With this act the committee were dissatisfied, and they advised the town not to proceed under it, but to petition the next General Court for an amendment, dividing the causeway into shares, to be subscribed by individuals -- the inhabitants of Hampton having the first right of subscription -- the town of Hampton taking as many share as it might desire. This was done, and an act more satisfactory than the former one was passed, December 23, 1808. It was entitled: "An act to incorporate a company by the name of the Hampton Causeway Turnpike Corporation." The town voted to take ten shares, and chose Col. Benjamin Shaw its agent.

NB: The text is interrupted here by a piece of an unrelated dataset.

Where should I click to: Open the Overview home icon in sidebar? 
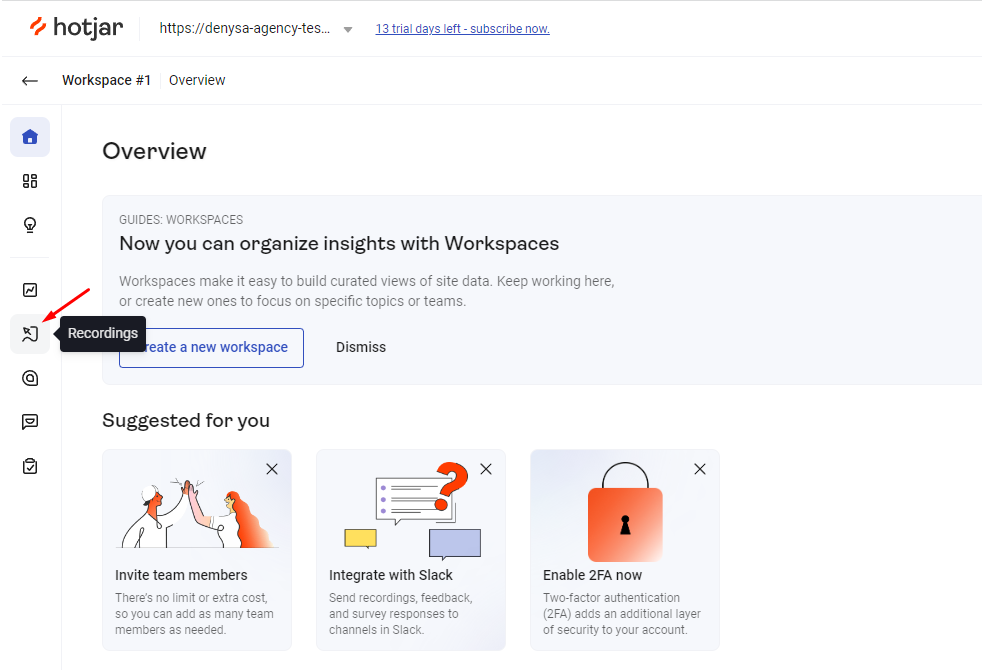(30, 137)
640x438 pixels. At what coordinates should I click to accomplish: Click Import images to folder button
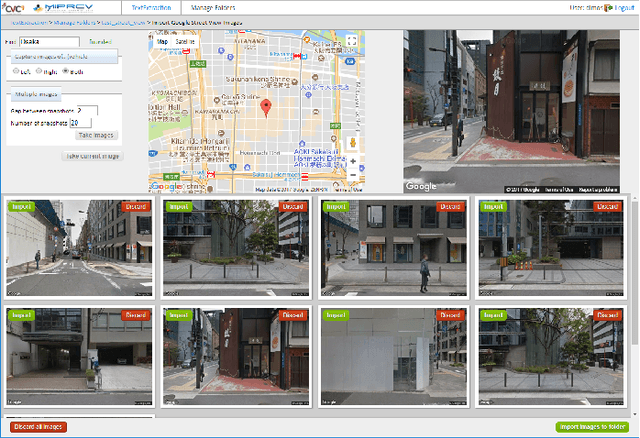[x=594, y=426]
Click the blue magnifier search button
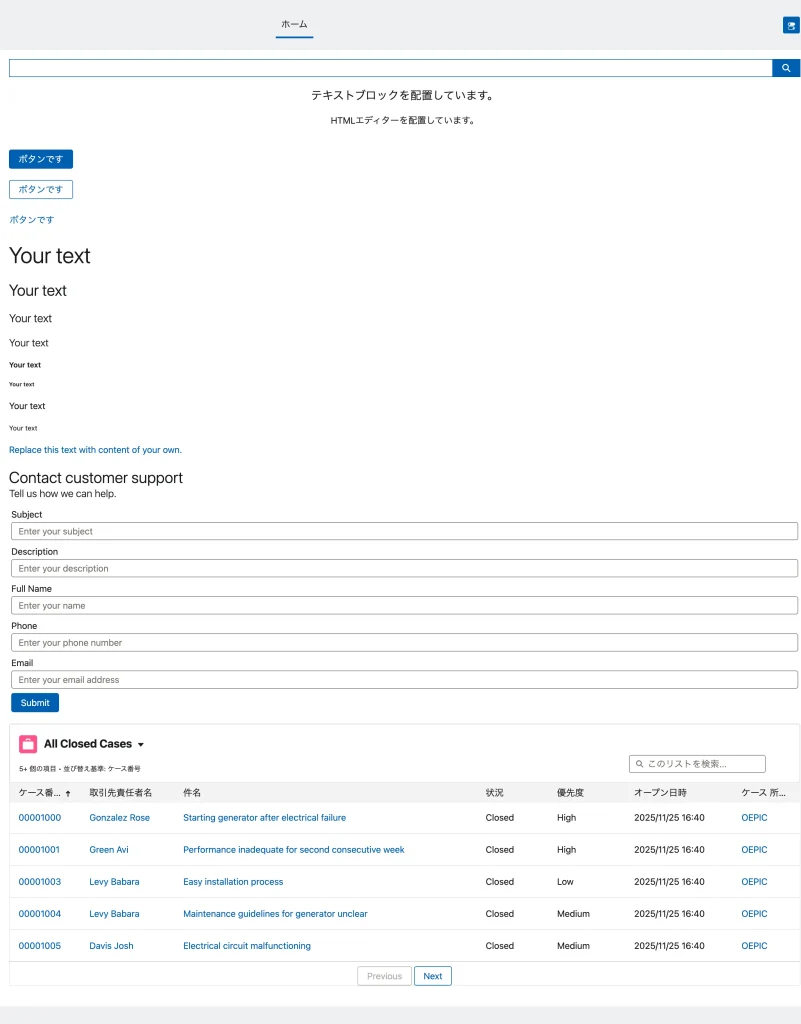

In 1810 the town chose a committee of five, to adjust matters with the Turnpike Corporation, relating to marsh and gravel taken in building the road. The joint committee of town and corporation made their report in December, which was accepted, and is, in substance, as follows:
That the town of Hampton shall relinquish to the Turnpike Corporation all and every demand now standing, and that said town shall gravel the turnpike from the northerly end to the middle bridge on the causeway over the sluiceway, annually, to the acceptance of the directors of said Turnpike Corporation; and that in consequence thereof all and every inhabitant of Hampton shall pass the turnpike at all times free from the payment of toll of any kind whatever. Signed, John Dearborn, Jonathan Marston, Abner Page, Jonathan Marston Jr., Joseph Towle Jr., committee of Hampton; and Samuel F. Leavitt, Nathaniel Drake, Theophilus Sanborn, Committee of T. Corporation.
The whole length of the turnpike was two and one-fourth miles, extending from the house of James Leavitt, Esq., in Hampton, then kept as a tavern, to that part of Hampton Falls usually called "the Hill" -- a considerable portion of it built on the old road-bed. A new road, a few rods in length, was built on the upland, near the tavern, to cut off a sharp corner; and a part of the road across the marsh, including the bridge over Taylor's river was located a little below the old road.
The turnpike, when completed, was a safe and easy road for travel, far superior to the old one, and would have been satisfactory to the public, if it had been a free road. There was, however, much dissatisfaction and complaint on the part of travellers and teamsters, since in using the turnpike, they were subjected to a toll; and various expedients were resorted to, in order to evade the payment. A slight bridge, call the shunpike, was thrown across the river, at a considerable distance about the turnpike, over which many people passed, preferring a circuitous route, which was free, to a nearer and better one, subject to a toll.
At the February term of the Superior Court, held in Portsmouth in 1817, the town was presented by the grand jury, for not keeping in good repair that portion of the turnpike within the limits of Hampton. The town chose David Towle and James Leavitt, Esq., as agents to defend the town against this indictment; and chose Richard Greenleaf, Tristram Shaw and Samuel Dow, a committee, to agree with the Turnpike Corporation respecting the expenses that might be incurred in consequence of the indictment.